:: Input material ::
---*---

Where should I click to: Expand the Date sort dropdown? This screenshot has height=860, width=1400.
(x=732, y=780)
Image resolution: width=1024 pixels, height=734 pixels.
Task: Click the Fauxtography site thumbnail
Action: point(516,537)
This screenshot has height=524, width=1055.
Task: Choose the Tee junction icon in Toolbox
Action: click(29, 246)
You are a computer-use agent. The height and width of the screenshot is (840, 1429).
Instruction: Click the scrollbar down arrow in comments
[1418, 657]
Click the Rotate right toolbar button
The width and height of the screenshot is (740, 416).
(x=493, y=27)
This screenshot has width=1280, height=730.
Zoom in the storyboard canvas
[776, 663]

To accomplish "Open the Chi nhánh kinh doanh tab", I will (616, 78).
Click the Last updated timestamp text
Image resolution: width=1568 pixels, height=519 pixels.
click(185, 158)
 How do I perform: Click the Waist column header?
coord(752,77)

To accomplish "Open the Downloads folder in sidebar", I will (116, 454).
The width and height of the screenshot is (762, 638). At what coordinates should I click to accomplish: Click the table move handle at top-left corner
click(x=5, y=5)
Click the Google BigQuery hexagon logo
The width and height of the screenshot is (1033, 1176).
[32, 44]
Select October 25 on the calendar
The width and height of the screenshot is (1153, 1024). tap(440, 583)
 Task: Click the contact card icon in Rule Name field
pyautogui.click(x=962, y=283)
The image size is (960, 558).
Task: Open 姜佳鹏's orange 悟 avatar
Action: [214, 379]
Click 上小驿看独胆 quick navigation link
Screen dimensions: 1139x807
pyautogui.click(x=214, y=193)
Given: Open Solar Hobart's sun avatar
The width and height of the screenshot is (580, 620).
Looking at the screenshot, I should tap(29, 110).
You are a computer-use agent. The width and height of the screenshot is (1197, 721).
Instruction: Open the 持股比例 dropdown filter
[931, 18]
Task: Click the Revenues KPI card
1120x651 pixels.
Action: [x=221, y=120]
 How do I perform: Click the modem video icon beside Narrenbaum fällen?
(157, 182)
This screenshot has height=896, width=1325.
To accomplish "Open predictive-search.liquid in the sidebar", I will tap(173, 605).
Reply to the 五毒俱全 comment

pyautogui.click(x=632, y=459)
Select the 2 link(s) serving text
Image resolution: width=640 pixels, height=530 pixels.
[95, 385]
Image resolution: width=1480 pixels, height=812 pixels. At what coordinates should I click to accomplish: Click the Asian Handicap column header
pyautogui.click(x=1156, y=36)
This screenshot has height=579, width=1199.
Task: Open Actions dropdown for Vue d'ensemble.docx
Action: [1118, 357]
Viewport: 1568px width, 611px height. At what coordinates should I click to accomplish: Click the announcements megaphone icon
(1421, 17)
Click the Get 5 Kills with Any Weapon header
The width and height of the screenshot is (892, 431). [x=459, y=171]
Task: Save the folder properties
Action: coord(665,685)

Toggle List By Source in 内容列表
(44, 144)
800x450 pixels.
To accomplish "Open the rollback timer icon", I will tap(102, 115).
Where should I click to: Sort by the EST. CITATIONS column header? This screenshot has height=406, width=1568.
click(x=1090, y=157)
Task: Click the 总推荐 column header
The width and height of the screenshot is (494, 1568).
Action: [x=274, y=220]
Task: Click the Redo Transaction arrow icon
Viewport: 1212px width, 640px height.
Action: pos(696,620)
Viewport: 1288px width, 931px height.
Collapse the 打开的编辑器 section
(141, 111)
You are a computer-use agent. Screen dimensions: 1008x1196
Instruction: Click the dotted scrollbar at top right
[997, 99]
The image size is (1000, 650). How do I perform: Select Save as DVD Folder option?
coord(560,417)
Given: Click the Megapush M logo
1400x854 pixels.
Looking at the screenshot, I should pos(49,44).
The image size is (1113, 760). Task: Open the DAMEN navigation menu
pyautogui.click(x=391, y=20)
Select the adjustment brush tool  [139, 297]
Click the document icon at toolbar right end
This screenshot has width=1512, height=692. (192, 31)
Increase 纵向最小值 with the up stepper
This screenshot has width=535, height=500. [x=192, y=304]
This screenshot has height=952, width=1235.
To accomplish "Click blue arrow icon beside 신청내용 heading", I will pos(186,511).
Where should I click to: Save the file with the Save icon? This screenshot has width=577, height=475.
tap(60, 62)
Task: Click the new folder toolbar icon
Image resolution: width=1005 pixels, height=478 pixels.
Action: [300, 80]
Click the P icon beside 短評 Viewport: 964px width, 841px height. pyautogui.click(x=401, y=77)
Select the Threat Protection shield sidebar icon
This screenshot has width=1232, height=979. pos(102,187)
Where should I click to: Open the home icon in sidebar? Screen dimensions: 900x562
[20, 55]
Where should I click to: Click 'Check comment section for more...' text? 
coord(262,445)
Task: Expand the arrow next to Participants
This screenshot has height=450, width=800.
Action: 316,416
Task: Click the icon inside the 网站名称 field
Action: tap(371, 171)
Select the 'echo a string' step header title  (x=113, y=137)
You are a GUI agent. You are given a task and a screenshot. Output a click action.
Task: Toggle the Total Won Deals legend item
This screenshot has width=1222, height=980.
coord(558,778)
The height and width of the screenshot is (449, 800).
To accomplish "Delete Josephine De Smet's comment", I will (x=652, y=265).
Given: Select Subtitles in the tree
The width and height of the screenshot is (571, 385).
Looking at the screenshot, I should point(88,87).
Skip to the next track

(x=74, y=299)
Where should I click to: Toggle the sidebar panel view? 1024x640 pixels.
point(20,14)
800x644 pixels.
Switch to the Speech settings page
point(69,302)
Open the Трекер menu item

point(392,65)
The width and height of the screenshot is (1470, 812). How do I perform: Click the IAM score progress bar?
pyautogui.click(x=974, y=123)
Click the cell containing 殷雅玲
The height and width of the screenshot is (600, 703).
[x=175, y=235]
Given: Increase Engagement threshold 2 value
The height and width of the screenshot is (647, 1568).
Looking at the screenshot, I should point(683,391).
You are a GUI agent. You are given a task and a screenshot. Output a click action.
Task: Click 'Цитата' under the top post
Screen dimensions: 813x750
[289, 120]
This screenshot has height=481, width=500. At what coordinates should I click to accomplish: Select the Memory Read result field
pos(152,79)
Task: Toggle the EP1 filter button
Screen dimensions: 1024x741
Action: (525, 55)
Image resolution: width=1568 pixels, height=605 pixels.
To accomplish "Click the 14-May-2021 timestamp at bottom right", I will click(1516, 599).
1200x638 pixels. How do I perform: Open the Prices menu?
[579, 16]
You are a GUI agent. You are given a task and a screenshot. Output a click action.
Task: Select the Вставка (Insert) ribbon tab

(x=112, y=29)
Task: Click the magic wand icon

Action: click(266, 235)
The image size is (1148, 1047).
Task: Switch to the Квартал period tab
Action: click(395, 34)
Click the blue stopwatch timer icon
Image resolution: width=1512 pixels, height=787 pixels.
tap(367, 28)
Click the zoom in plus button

---*---

In this exercise, reproduce the material word for word, in full.

:: Completed task ::
Where should I click to: Expand the Date sort dropdown? This screenshot has height=860, width=1400.
(x=732, y=780)
Image resolution: width=1024 pixels, height=734 pixels.
Task: Click the Fauxtography site thumbnail
Action: point(516,537)
This screenshot has height=524, width=1055.
Task: Choose the Tee junction icon in Toolbox
Action: click(29, 246)
You are a computer-use agent. The height and width of the screenshot is (840, 1429).
Instruction: Click the scrollbar down arrow in comments
[1418, 657]
Click the Rotate right toolbar button
The width and height of the screenshot is (740, 416).
(x=493, y=27)
This screenshot has width=1280, height=730.
Zoom in the storyboard canvas
[776, 663]

To accomplish "Open the Chi nhánh kinh doanh tab", I will (616, 78).
Click the Last updated timestamp text
Image resolution: width=1568 pixels, height=519 pixels.
click(185, 158)
 How do I perform: Click the Waist column header?
coord(752,77)

To accomplish "Open the Downloads folder in sidebar", I will (116, 454).
The width and height of the screenshot is (762, 638). At what coordinates should I click to accomplish: Click the table move handle at top-left corner
click(x=5, y=5)
Click the Google BigQuery hexagon logo
The width and height of the screenshot is (1033, 1176).
[32, 44]
Select October 25 on the calendar
The width and height of the screenshot is (1153, 1024). tap(440, 583)
 Task: Click the contact card icon in Rule Name field
pyautogui.click(x=962, y=283)
The image size is (960, 558).
Task: Open 姜佳鹏's orange 悟 avatar
Action: [214, 379]
Click 上小驿看独胆 quick navigation link
Screen dimensions: 1139x807
pyautogui.click(x=214, y=193)
Given: Open Solar Hobart's sun avatar
The width and height of the screenshot is (580, 620).
Looking at the screenshot, I should tap(29, 110).
You are a computer-use agent. The width and height of the screenshot is (1197, 721).
Instruction: Open the 持股比例 dropdown filter
[931, 18]
Task: Click the Revenues KPI card
1120x651 pixels.
Action: [x=221, y=120]
 How do I perform: Click the modem video icon beside Narrenbaum fällen?
(157, 182)
This screenshot has height=896, width=1325.
To accomplish "Open predictive-search.liquid in the sidebar", I will tap(173, 605).
Reply to the 五毒俱全 comment

pyautogui.click(x=632, y=459)
Select the 2 link(s) serving text
Image resolution: width=640 pixels, height=530 pixels.
[95, 385]
Image resolution: width=1480 pixels, height=812 pixels. At what coordinates should I click to accomplish: Click the Asian Handicap column header
pyautogui.click(x=1156, y=36)
This screenshot has height=579, width=1199.
Task: Open Actions dropdown for Vue d'ensemble.docx
Action: [1118, 357]
Viewport: 1568px width, 611px height. At what coordinates should I click to accomplish: Click the announcements megaphone icon
(1421, 17)
Click the Get 5 Kills with Any Weapon header
The width and height of the screenshot is (892, 431). [x=459, y=171]
Task: Save the folder properties
Action: coord(665,685)

Toggle List By Source in 内容列表
(44, 144)
800x450 pixels.
To accomplish "Open the rollback timer icon", I will tap(102, 115).
Where should I click to: Sort by the EST. CITATIONS column header? This screenshot has height=406, width=1568.
click(x=1090, y=157)
Task: Click the 总推荐 column header
The width and height of the screenshot is (494, 1568).
Action: [x=274, y=220]
Task: Click the Redo Transaction arrow icon
Viewport: 1212px width, 640px height.
Action: pos(696,620)
Viewport: 1288px width, 931px height.
Collapse the 打开的编辑器 section
(141, 111)
You are a computer-use agent. Screen dimensions: 1008x1196
Instruction: Click the dotted scrollbar at top right
[997, 99]
The image size is (1000, 650). How do I perform: Select Save as DVD Folder option?
coord(560,417)
Given: Click the Megapush M logo
1400x854 pixels.
Looking at the screenshot, I should pos(49,44).
The image size is (1113, 760). Task: Open the DAMEN navigation menu
pyautogui.click(x=391, y=20)
Select the adjustment brush tool  [139, 297]
Click the document icon at toolbar right end
This screenshot has width=1512, height=692. (192, 31)
Increase 纵向最小值 with the up stepper
This screenshot has width=535, height=500. [x=192, y=304]
This screenshot has height=952, width=1235.
To accomplish "Click blue arrow icon beside 신청내용 heading", I will pos(186,511).
Where should I click to: Save the file with the Save icon? This screenshot has width=577, height=475.
tap(60, 62)
Task: Click the new folder toolbar icon
Image resolution: width=1005 pixels, height=478 pixels.
Action: [300, 80]
Click the P icon beside 短評 Viewport: 964px width, 841px height. pyautogui.click(x=401, y=77)
Select the Threat Protection shield sidebar icon
This screenshot has width=1232, height=979. pos(102,187)
Where should I click to: Open the home icon in sidebar? Screen dimensions: 900x562
[20, 55]
Where should I click to: Click 'Check comment section for more...' text? 
coord(262,445)
Task: Expand the arrow next to Participants
This screenshot has height=450, width=800.
Action: 316,416
Task: Click the icon inside the 网站名称 field
Action: tap(371, 171)
Select the 'echo a string' step header title  (x=113, y=137)
You are a GUI agent. You are given a task and a screenshot. Output a click action.
Task: Toggle the Total Won Deals legend item
This screenshot has width=1222, height=980.
coord(558,778)
The height and width of the screenshot is (449, 800).
To accomplish "Delete Josephine De Smet's comment", I will (x=652, y=265).
Given: Select Subtitles in the tree
The width and height of the screenshot is (571, 385).
Looking at the screenshot, I should point(88,87).
Skip to the next track

(x=74, y=299)
Where should I click to: Toggle the sidebar panel view? 1024x640 pixels.
point(20,14)
800x644 pixels.
Switch to the Speech settings page
point(69,302)
Open the Трекер menu item

point(392,65)
The width and height of the screenshot is (1470, 812). How do I perform: Click the IAM score progress bar?
pyautogui.click(x=974, y=123)
Click the cell containing 殷雅玲
The height and width of the screenshot is (600, 703).
[x=175, y=235]
Given: Increase Engagement threshold 2 value
The height and width of the screenshot is (647, 1568).
Looking at the screenshot, I should point(683,391).
You are a GUI agent. You are given a task and a screenshot. Output a click action.
Task: Click 'Цитата' under the top post
Screen dimensions: 813x750
[289, 120]
This screenshot has height=481, width=500. At what coordinates should I click to accomplish: Select the Memory Read result field
pos(152,79)
Task: Toggle the EP1 filter button
Screen dimensions: 1024x741
Action: (525, 55)
Image resolution: width=1568 pixels, height=605 pixels.
To accomplish "Click the 14-May-2021 timestamp at bottom right", I will click(1516, 599).
1200x638 pixels. How do I perform: Open the Prices menu?
[579, 16]
You are a GUI agent. You are given a task and a screenshot. Output a click action.
Task: Select the Вставка (Insert) ribbon tab

(x=112, y=29)
Task: Click the magic wand icon

Action: click(266, 235)
The image size is (1148, 1047).
Task: Switch to the Квартал period tab
Action: click(395, 34)
Click the blue stopwatch timer icon
Image resolution: width=1512 pixels, height=787 pixels.
tap(367, 28)
Click the zoom in plus button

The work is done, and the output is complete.